Lorsque Pal et Stanislas retournèrent dans l’immeuble, Gros s’agenouilla derrière son buisson et supplia Dieu qu’on ne le batte plus jamais.
*
La peur envahit peu à peu les stagiaires à mesure qu’approchait leur départ. Ils furent convoqués à Portman Square où ils reçurent les instructions de leur mission. Bientôt aurait lieu le ballet vers les maisons de transit des environs de l’aérodrome de Tempsford.

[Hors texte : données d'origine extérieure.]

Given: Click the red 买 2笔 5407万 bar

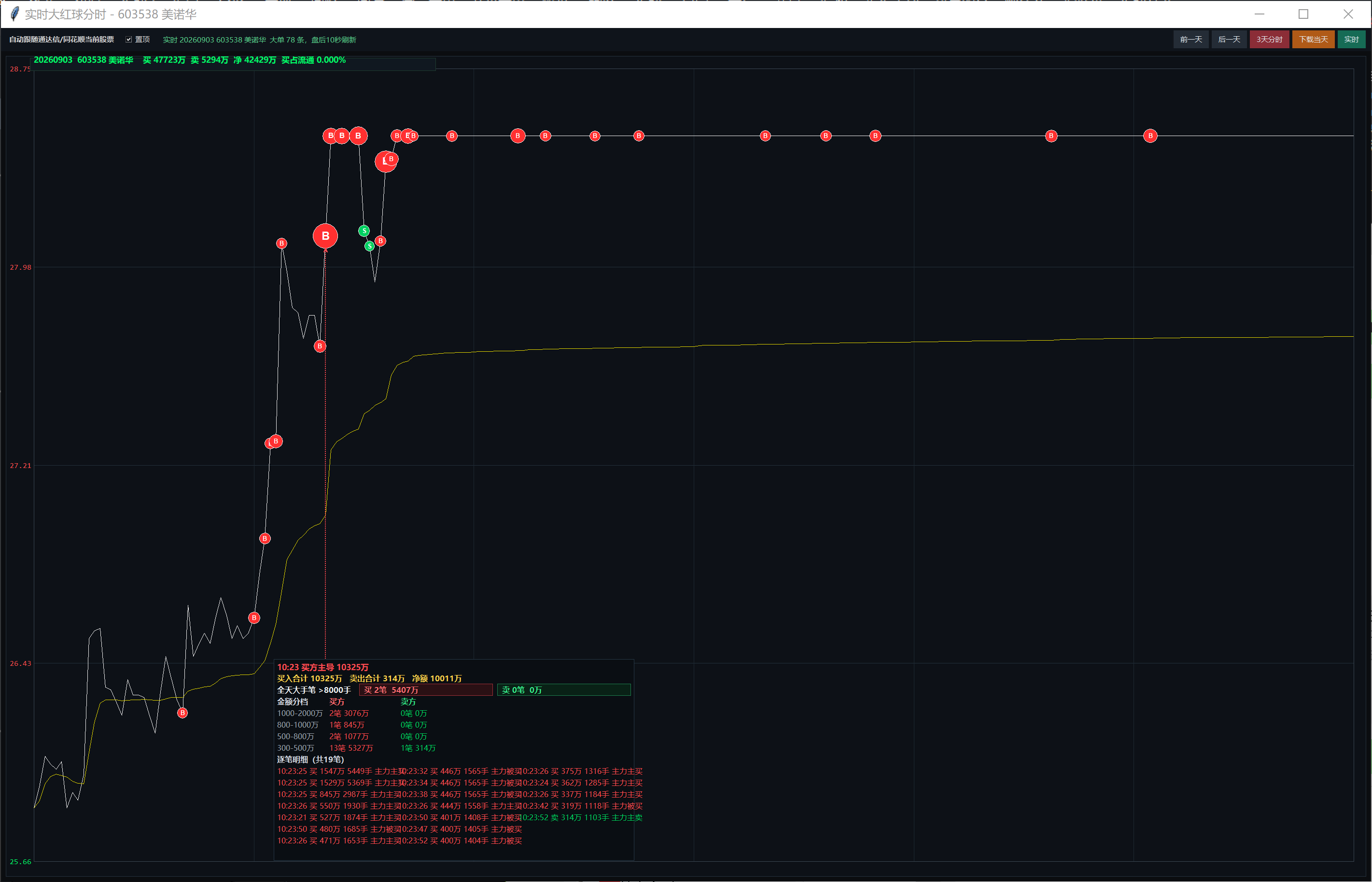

Et tous s’efforcèrent de profiter pleinement des derniers jours. Laura et Pal sortaient tous les soirs : ils allaient dîner, puis au spectacle ou au cinéma. Ils rentraient tard à l’appartement de Bloomsbury, souvent à pied malgré le froid de février, main dans la main. Key et Claude dormaient déjà ; Gros, dans la cuisine, exerçait son anglais. Dans leur chambre, Laura et Pal s’efforçaient de rester des amants discrets. Aux premières heures de l’aube, Laura rentrait à Chelsea.
La menace planait : le retour en France, le retour parmi les pères. La menace d’exister. Faron, nerveux, se montrait de plus en plus imbuvable. Durant l’un des derniers soirs, qu’ils passèrent tous ensemble à l’appartement de Bloomsbury, il se moqua copieusement de tout le monde. Après qu’une altercation eut été évitée de justesse avec Key, le colosse partit dans la cuisine pour échapper aux remarques qui fusaient à son encontre. Claude lui emboîta le pas. Étrangement, Claude était le seul pour qui Faron avait du respect, presque de la crainte. Peut-être parce qu’au fond, tous le considéraient comme le bras de Dieu. Et dans la cuisine, le curé le vilipenda.